Adam Steltzner: It's funny you should mention that. I was just thinking that as I was flying back from Seattle. I've traveled somewhere between two hundred and fifty and three hundred thousand miles over the last few years putting this EDL system together. That's going around in the world ten times. I've done it all, all of it, almost all of it, inside the United States, so that's about fifty times of crossing the United States. So I've been bouncing around a lot.
P2K: What do you do on the weekends? Do you have any weekends?
Adam Steltzner: I do have weekends. I used to, before I was working on the Mars Exploration Rovers mission, I used to go and do things away from home on the weekends. Since the Mars Exploration Rovers mission has been going I stay at home and do laundry and relax, and sleep.

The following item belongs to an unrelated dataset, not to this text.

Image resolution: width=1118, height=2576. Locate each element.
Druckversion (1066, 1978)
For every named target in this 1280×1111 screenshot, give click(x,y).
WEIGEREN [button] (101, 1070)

P2K: So how do you get people (on the mission and around the country, at the sub-contractors) to share the vision? And to work as hard as they've been working?
Adam Steltzner: It's surprisingly easy to get people to share this vision. The vision of going to Mars, putting a spacecraft on the surface of Mars, is fairly easy to get people excited about. It is plain exciting.
I think there is a gene that, as human beings, we all share - the "curiosity gene," the gene that has us wonder what's out there, what's around the corner. And when people, when these sub-contractors, people at other organizations around the country, have an opportunity to get involved in this, usually they are very, very, very receptive. And in the rare instances that they don't chomp at the bit immediately, if you just share with them the incredible wonderment and excitement that it means to go to Mars, they very quickly become bitten by it and overtaken by their own enthusiasm to participate.